Hiked it at the end of september. Cabin was well stocked with necessities. Spring was trickling with water which we filtered and used for cooking. Plenty of places to pitch tents or hang hammocks around the cabin. Beautiful ponderosa pines everywhere around the cabin area. A great hike that starts in the desert and ends in a pine forest. No fires allowed when we went but there is a wood burning stove in the cabin. At least half of the hike is in a wash so the climb is a bit strenuous especially if you are carrying a lot of weight. I would not rely on the water in summer months although it was flowing at about .5L/min while we were there.
Great hike and escape from the bustling life of Las Vegas.
Wonderful. Pack light, unless you will stay for a few days. You will not reach the cabin until 4-5 hours of hiking. Worth it though! Fresh water from the mountain trickles down through a pipe made just for all.
Difficult hike for beginners, especially when carrying too much gear.. Camped near cabin which seemed like we would never reach.. Overall, great experiance but it'll probably be a long time before I do that again..
Longer than most maps project. Our GPS logged 7.1mi each way from trailhead to cabin. Water was running and cabin was in good shape.
The trail is moderate due to the course gravel and rocks that line most of this trail. We spent the night near the cabin and spring.
The starting point on the map is in a wrong place...
The rough road finish on the top of the wash, just when start the canyon.
A wonderful trail beginning in a desertic canyon, then slowly, the forest appear, more and more thick, till the cabin.
Nice place for backpacking with just the sky, the forest and the mountains around...
No water at all all along the trail except some rescue reserves hidden in some trees and some drops after rain on the cabin fountain. Also, no found water by following the black hose on the left side of the canyon till the ridge...
A beautiful trail to do with a lot of water in hot period !
I did this with my brother and dog on 2 May 2013. The weather was perfect and the hike was gorgeous.
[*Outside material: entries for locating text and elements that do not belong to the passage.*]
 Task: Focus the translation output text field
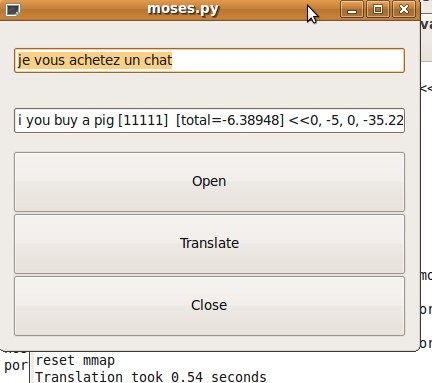coord(209,120)
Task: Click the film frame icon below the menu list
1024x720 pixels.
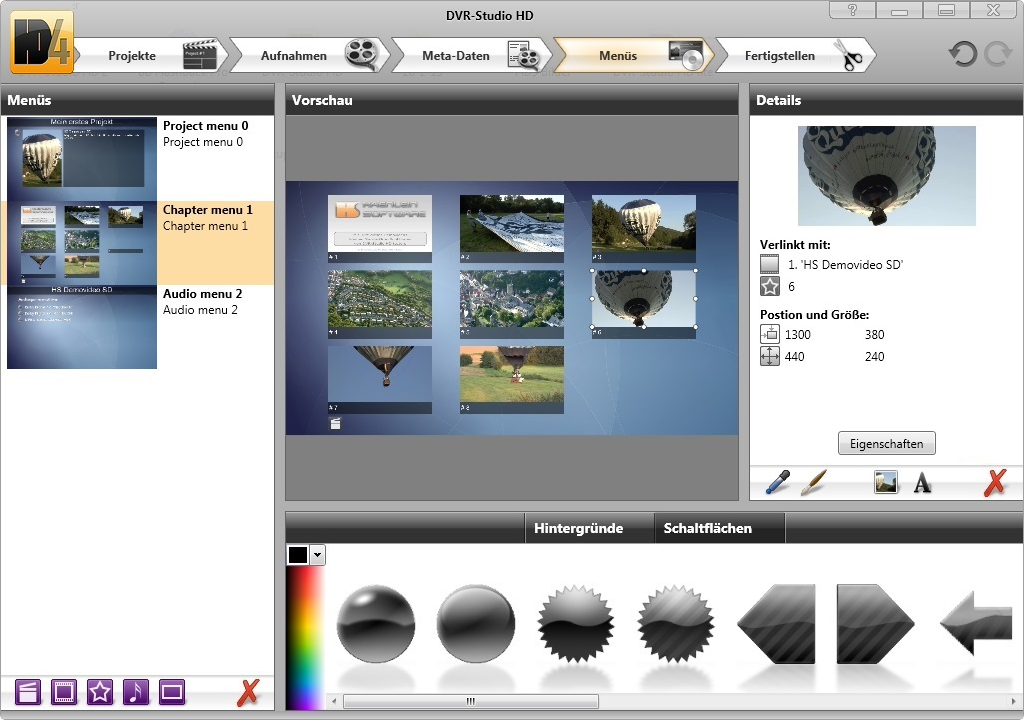Action: coord(63,691)
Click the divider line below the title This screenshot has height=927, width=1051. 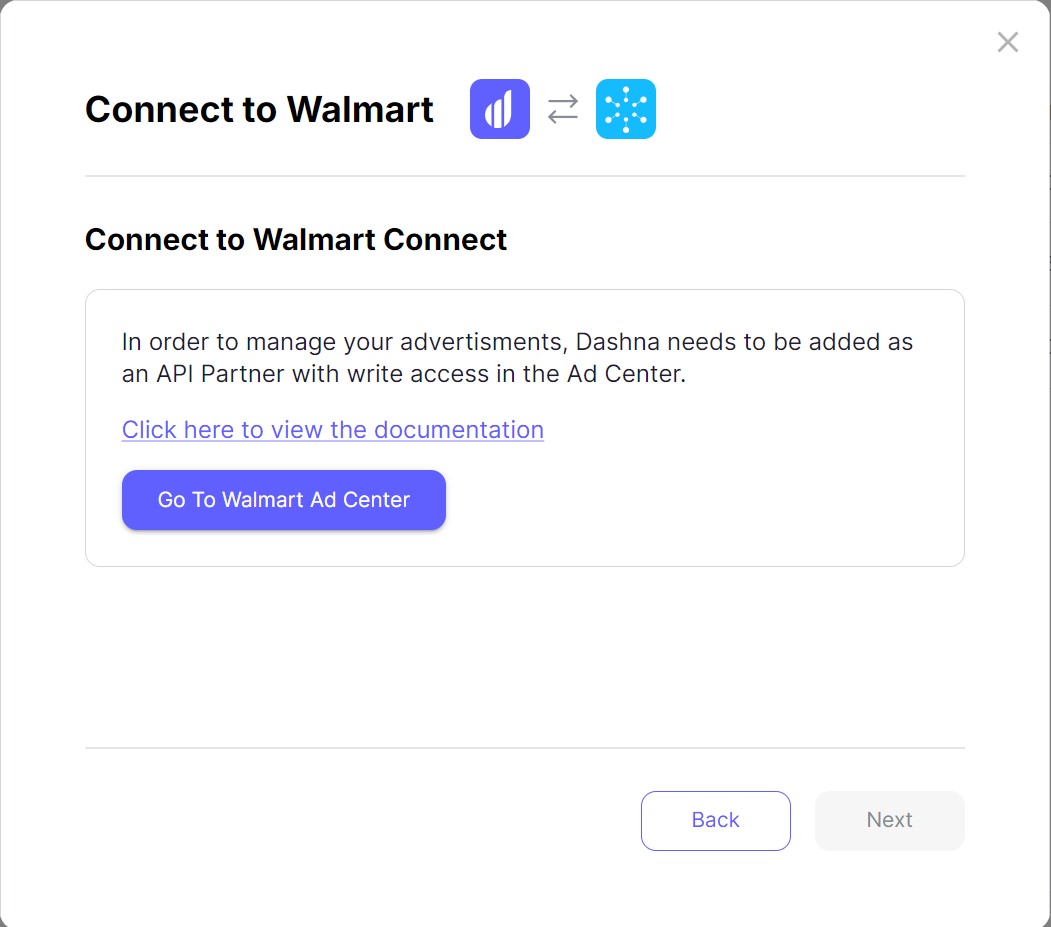(524, 176)
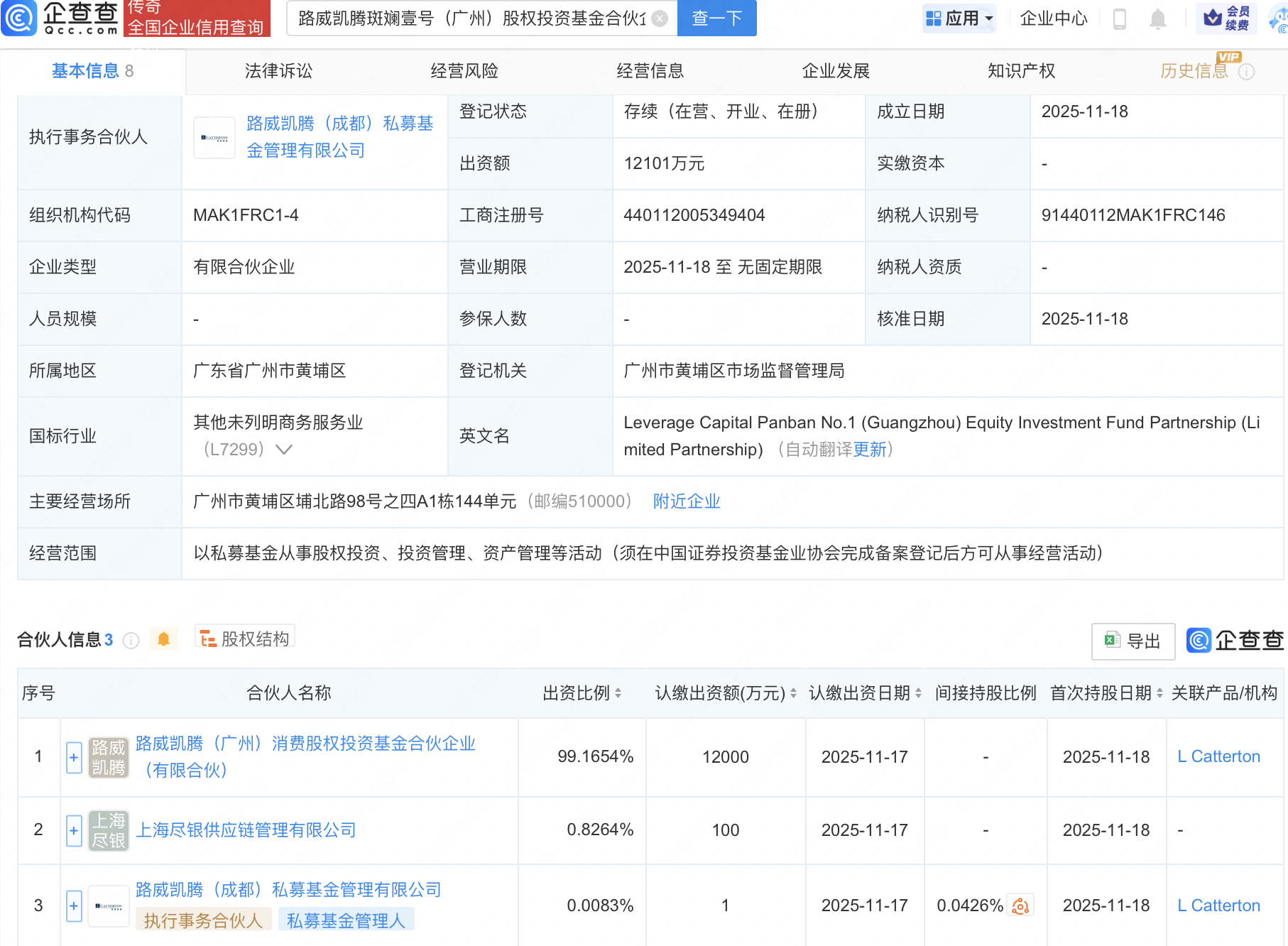Screen dimensions: 1288x946
Task: Sort by 认缴出资日期 column
Action: (918, 693)
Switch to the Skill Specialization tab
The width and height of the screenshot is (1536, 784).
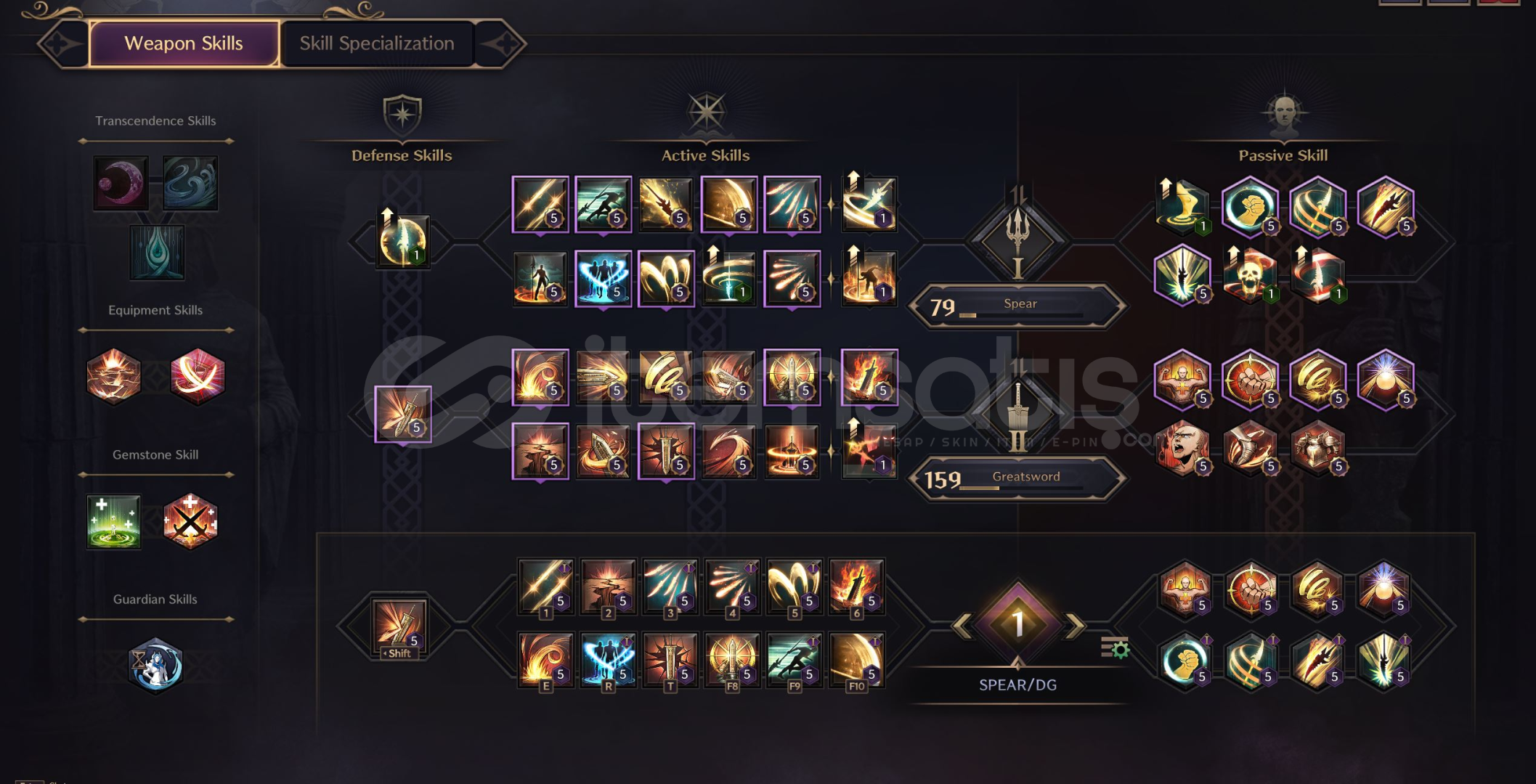pyautogui.click(x=377, y=44)
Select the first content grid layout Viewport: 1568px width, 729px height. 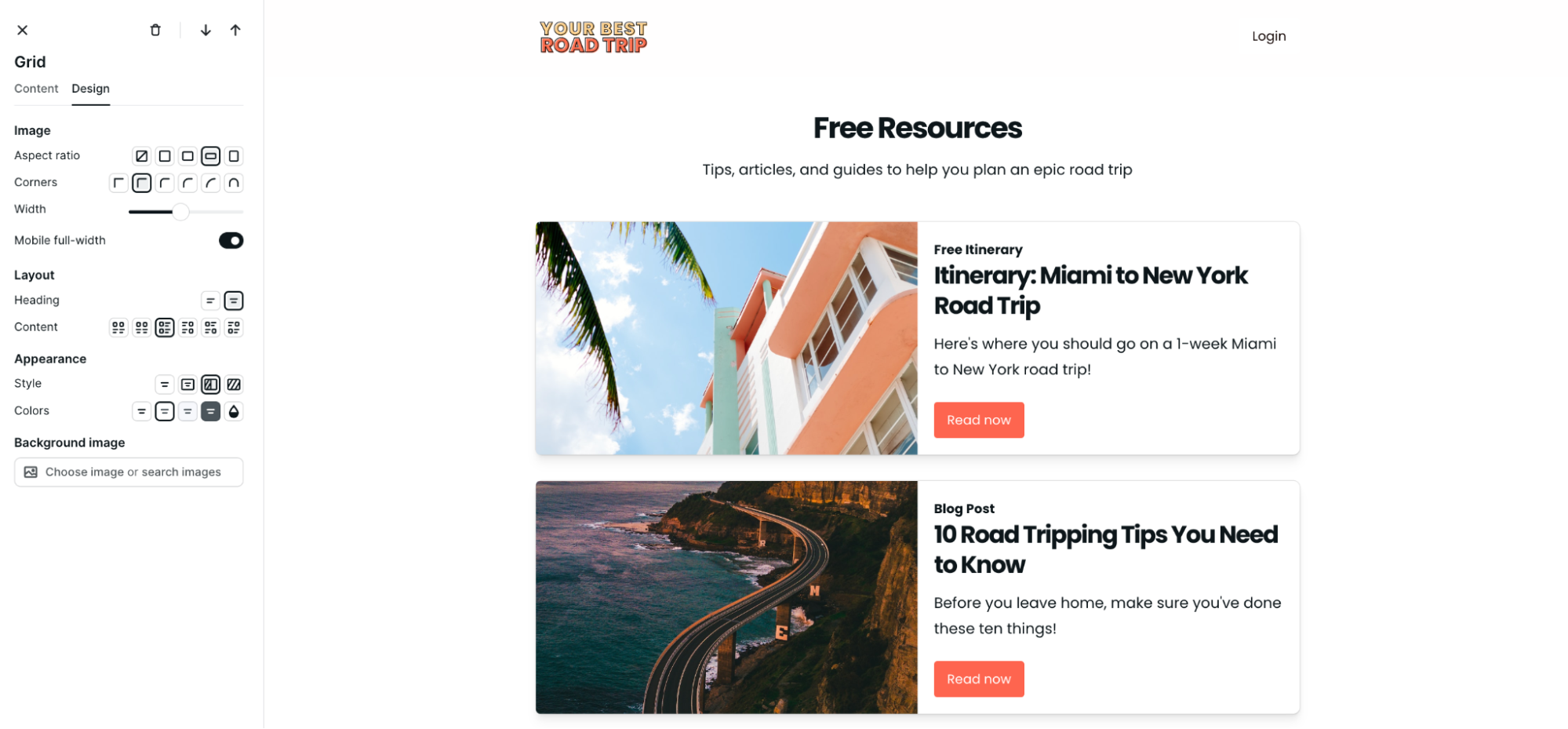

It stayed about 65 on the way up and dropped to 28 at night. When we woke up everything was frozen. The stove in the cabin kept everything warm with just a couple twigs. I would not recommended you take a dog without boots. My dog is an experienced hiker and climber, but his feet were raw at the top. He never complained the entire way up, but by the next morning he couldn't walk. We carried him the five miles back down the mountain to the truck.
The drive in is a little rough as well. I have a truck and was still limited to about 10-15 mph, so plan about two hours once you get on Alamo road.
This is a great trail for backpacking. I always make sure to start early in the summer; by the time you get half way up the trail, your're pretty much out of the heat. There's a cabin at the top with some provisions for stranded and snowed in hikers, and I usually bring some form of canned food to leave in the cabin. I still bring a ground cloth or a tent because the cabin actually gives me the heebie jeebies. Plenty of room for multiple camp sites, though I haven't seen too many people up there.
Only problem is the terrain. The trail follows a dried river bed up, and there are enough big rocks about to twist an ankle if you're not careful. It's not terrible, mind you. The first time I took the trail was with my scout troop as a kid. I'm just bringing it up so you know to wear the right shoes.